The second index, Considering Health Effects (Cronbach’s α = 0.771), was composed of two items: “In the last 3 months, have you, on your own, reflected on how political decisions that you make affect newly arrived migrants’ health?” and “In the last 3 months, have you, in your council, discussed how decisions that you make affect newly arrived migrants’ health?” The coding was 1 = Yes, in a large proportion of the decisions, 2 = Yes, a few times, and 3 = No, yielding a range of 2–6. In the logistic regression analysis, the coding was expressed as 0 = 4–6 (not considering health effects) and 1 = 2–3 (considering health effects).

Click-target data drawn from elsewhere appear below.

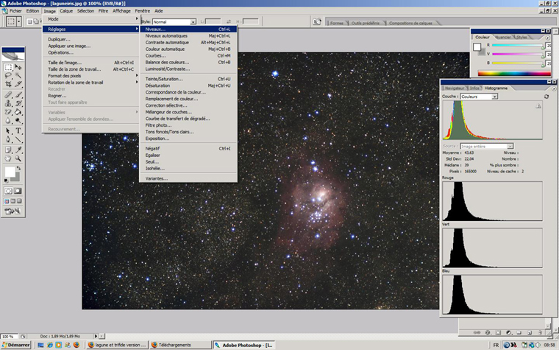Screen dimensions: 559x350
Task: Click the Démarrer start button
Action: (x=16, y=344)
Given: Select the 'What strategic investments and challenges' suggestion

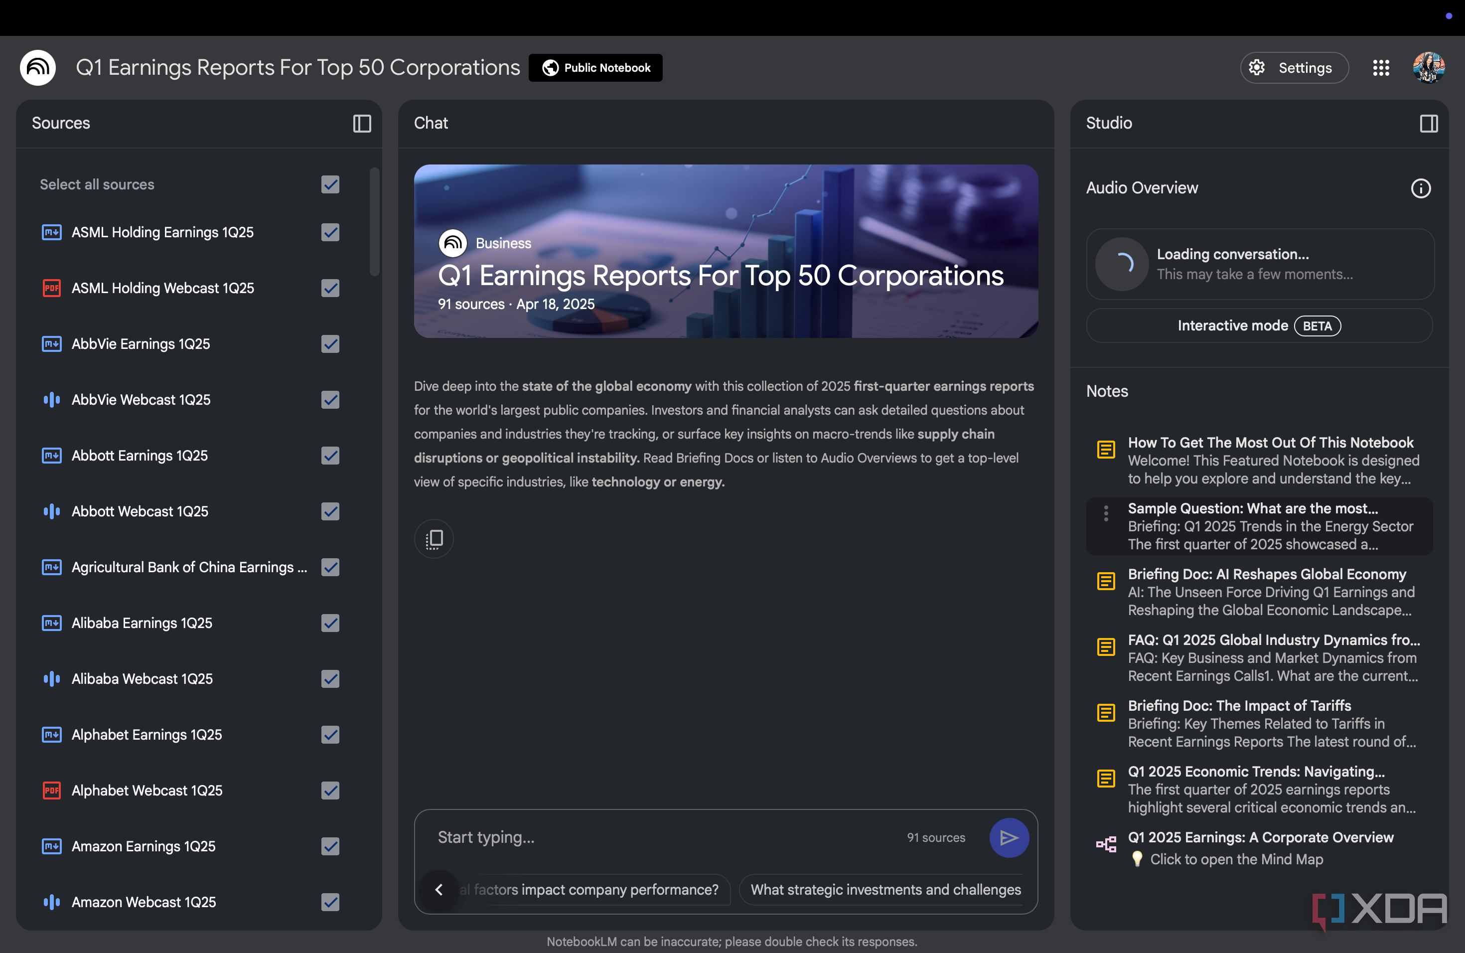Looking at the screenshot, I should [885, 890].
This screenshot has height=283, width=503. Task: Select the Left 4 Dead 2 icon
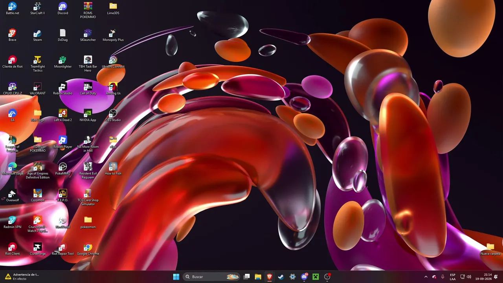[x=62, y=115]
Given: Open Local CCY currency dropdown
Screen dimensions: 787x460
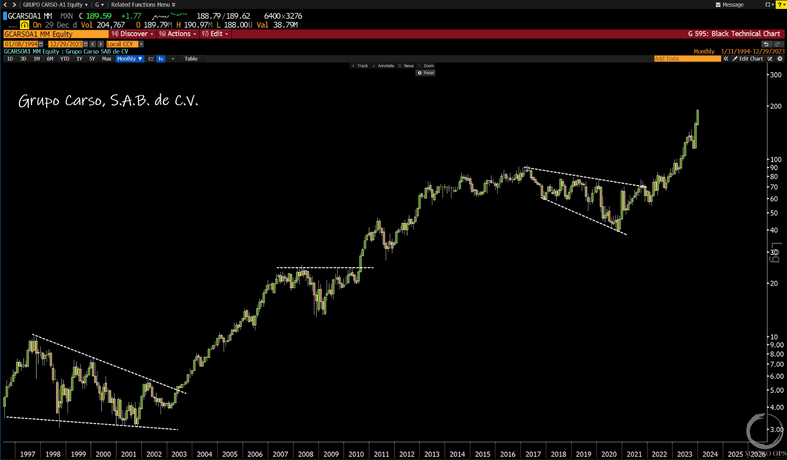Looking at the screenshot, I should pos(141,44).
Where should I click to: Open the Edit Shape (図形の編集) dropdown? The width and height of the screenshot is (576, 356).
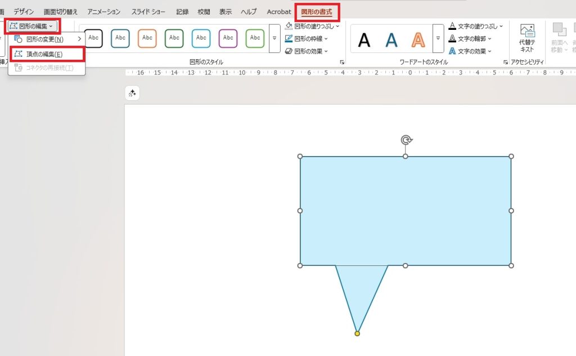tap(32, 26)
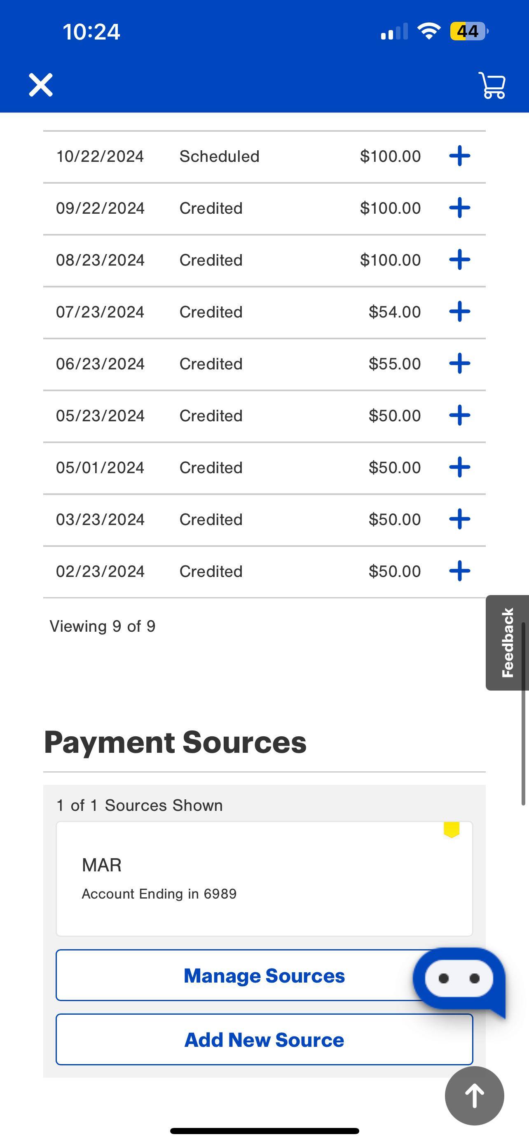Viewport: 529px width, 1144px height.
Task: Expand the 03/23/2024 payment entry
Action: tap(460, 519)
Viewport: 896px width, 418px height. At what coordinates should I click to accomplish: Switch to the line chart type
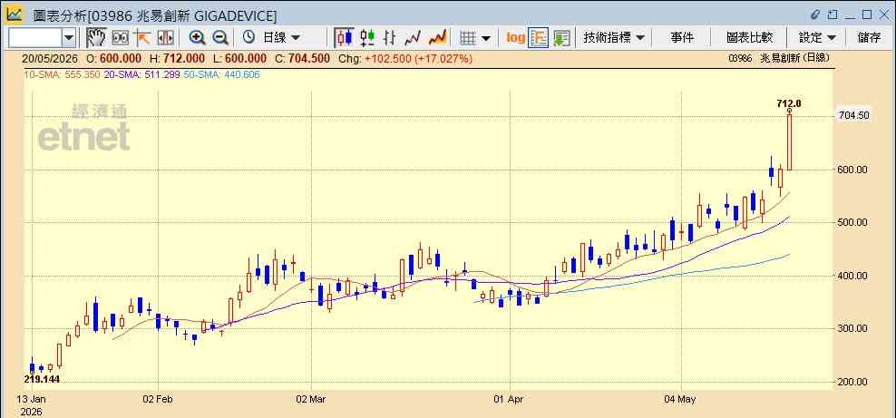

Exploratory Factor Analysis was then used to further explore the indexes. The variables were subjected to principal component analysis (PCA) and varimax rotation. The minimum factor loading was set to 0.5. First, the suitability for a factor analysis was examined. The Kaiser–Meyer–Olkin measure of sampling adequacy was 0.764 and the Bartlett’s test of sphericity was significant (< .001), indicating a fit of using factor analysis (Pallant 2016, pp. 182–203). Two components with eigenvalues exceeding 1 was present, explaining 44.01% and 15.78% of variance respectively. In total, the two dimensions explained 59.79% of variance among the items in the study. The two factors identified in this exploratory factor analysis align with the assumptions made in the item and questionnaire construction. Factor 1 refers to the index named General Health Knowledge (including five items) and Factor 2 refers to the index named Considering Health Effects (including two items). Factor loadings are presented in Table 3.